Reformdan geçirilecek IMF, aynı zamanda, ihtiyaç duyarsa uluslararası piyasalardan borçlanabilecek.

DÜZENLEMELERİN ÖNEMİ VURGULANDI
Sonuç bildirgesinde, finansal sektör, finansal düzenleme ve bunları denetleyen sistemde ciddi yetersizliklerin, mevcut krizin nedeni olduğunun altı çizildi. Daha güçlü, küresel olarak tutarlı, denetleyici kurumları olan ve regülasyona yönelik çerçevesi bulunan bir finansal sektörün, sürdürülebilir büyümeyi destekleyeceği, iş adamları ve vatandaşların ihtiyaçlarını karşılayacağı da belirtildi. Ülkeler arasında bu yönde koordinasyon ve işbirliğinin önemi de vurgulandı.

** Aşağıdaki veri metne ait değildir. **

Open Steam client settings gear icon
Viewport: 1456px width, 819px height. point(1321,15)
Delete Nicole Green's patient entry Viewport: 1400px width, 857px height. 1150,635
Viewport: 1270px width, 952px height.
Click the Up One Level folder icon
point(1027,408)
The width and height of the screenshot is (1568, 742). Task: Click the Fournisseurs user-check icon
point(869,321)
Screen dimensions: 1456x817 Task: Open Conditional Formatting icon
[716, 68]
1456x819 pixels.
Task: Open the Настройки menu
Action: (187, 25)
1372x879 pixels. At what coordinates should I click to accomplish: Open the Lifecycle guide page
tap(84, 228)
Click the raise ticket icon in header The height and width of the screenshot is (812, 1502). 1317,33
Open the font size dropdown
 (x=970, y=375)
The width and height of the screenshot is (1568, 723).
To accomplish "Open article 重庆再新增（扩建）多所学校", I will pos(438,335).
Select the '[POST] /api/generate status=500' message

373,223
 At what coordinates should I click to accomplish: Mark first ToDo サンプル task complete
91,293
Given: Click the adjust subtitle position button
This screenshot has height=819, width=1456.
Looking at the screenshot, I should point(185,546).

Bir önceki G-20 zirvesinde üzerinde anlaşılan Eylem Planı'nın uygulanmasına da vurgu yapılırken, finansal sistemi güçlendirmeye ilişkin bir deklarasyon da sonuç bildirgesine eklendi. Bu çerçevede yeni bir Finansal İstikrar Kurulu (FİK) oluşturulmasına karar verildi. Bu Kurul, bütün G-20 ülkeleri, Finansal İstikrar Forumu üyeleri, İspanya ve Avrupa Komisyonu'ndan oluşacak. IMF ile işbirliği yapacak olan FİK, makroekonomik ve finansal risklere karşı erken uyarıda bulunacak ve bu risklere karşı uygun eylemlerin neler olduğu konusunda danışma sağlayacak.

Vergi kaçakçılığıyla mücadele de sonuç bildirgesinde önem verilen konulardan biri oldu ve bildirgede ve banka hesaplarının gizli tutulması döneminin bittiği yönünde bir ifade kullanıldı.

Çok taraflı kalkınma bankalarına en azından 100 milyar dolar daha borçlanma imkanı tanınmasına destek verildiği de bildiride vurgulandı. Bu bankaların, gerekli sermayeye sahip olmasının önemli olduğu belirtildi.

KORUMACILIK
Yatırım ve ticaretin önüne yeni engeller çıkarılmasına karşı çıkan bir yaklaşım da sonuç bildirgesinde yer aldı.

Korumacılık yönünde adımlar atıldığı gözlendiği takdirde, Dünya Ticaret Örgütü'nün ve diğer uluslararası organizasyonların bu durumu incelemesi çağrısında bulunulması da kararlaştırıldı.

Öte yandan, kalkınmanın dünyada adil bir şekilde dağılımı bakımından, Dünya Bankası çerçevesinde, açlık, yoksulluk sınırındaki ülkelerde insani krizin çıkmasının önüne geçilecek.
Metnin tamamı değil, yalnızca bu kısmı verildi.